- Medicare policy on mobility products requires that Medicare funds are only used to pay for:
• Mobility needs for daily activities within the home
• The lowest level of equipment required to accomplish these tasks.
• The most medically appropriate equipment that meets your needs, not your wants
- Medicare requires that your physician or healthcare provider and supplier evaluate your needs and expected use of the mobility product to determine which item you will qualify for.
- They determine which is the lowest level of equipment needed to help you be mobile within your home to accomplish daily activities by asking the following questions:
• Will a cane or crutches allow you to perform these activities in the home?
• If not, will a walker allow you to accomplish these activities in the home?
• If not, is there any type of manual wheelchair that will allow you to accomplish these activities in the home?
• If not, will a scooter allow you to accomplish these activities in the home?
• If not, will a power chair allow you to accomplish these activities in the home?

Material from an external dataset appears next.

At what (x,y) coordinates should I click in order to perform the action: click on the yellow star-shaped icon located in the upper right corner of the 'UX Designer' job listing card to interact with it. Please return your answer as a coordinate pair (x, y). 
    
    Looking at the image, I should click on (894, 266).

- Keep in mind that if you have another higher level product in mind that will allow you to do more beyond the confines of the home setting, you can discuss with your supplier the option to upgrade to a higher level or more comfortable product by paying an additional out of pocket fee using the Advance Beneficiary Notice (ABN).
- Your home must be evaluated to ensure that it will accommodate the use of any mobility product.

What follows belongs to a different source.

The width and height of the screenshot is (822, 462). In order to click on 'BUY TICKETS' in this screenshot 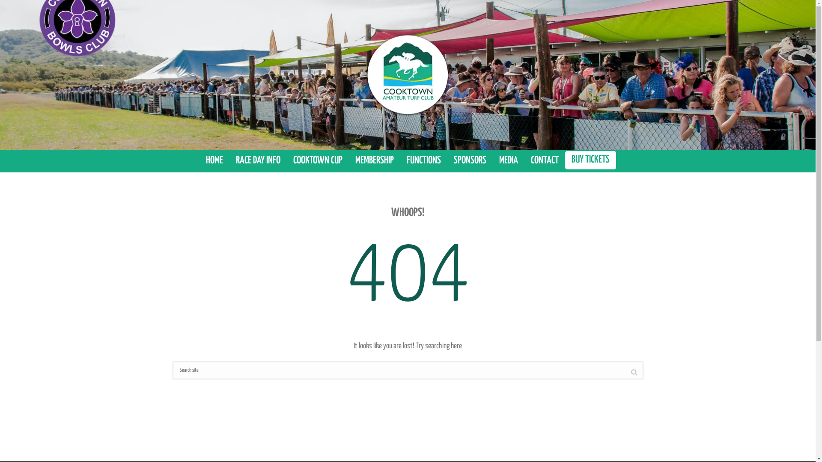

- A face-to-face examination with your physician or healthcare provider to specifically discuss your mobility limitations and need for mobility is required prior to the initial setup of a power chair, scooter or manual wheelchair.

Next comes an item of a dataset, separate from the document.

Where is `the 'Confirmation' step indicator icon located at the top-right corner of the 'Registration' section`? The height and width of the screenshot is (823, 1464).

- In some cases, such as for custom manual chairs and power mobility items, you may also be asked to see a physical therapist or occupational therapist to determine the best fit and equipment selection.
- The majority of all manual and power wheelchairs are considered capped rental items and that means they cannot be purchased outright. You will own the equipment after Medicare makes 13 payments toward the purchase of the equipment.
- Newly established requirements of the Affordable Care Act require a specific office visit with your physician or healthcare practitioner to assess and document your need for this equipment and they must then issue a compliant written order.
- Depending on which product is ordered, your supplier may not be able to deliver this equipment to you without a written order or certificate of medical necessity from your doctor or healthcare provider. If the equipment is subject to these special rules, your supplier cannot get the documentation at a later date because if they do, Medicare can never make payment for those products to you or your supplier when a compliant order is not secured before delivery. So please be patient with your supplier while they collect the required documentation from your physician or healthcare provider.
** Some or all of the products in this category may be subject to competitive bidding depending on where you live. Ask your supplier for details.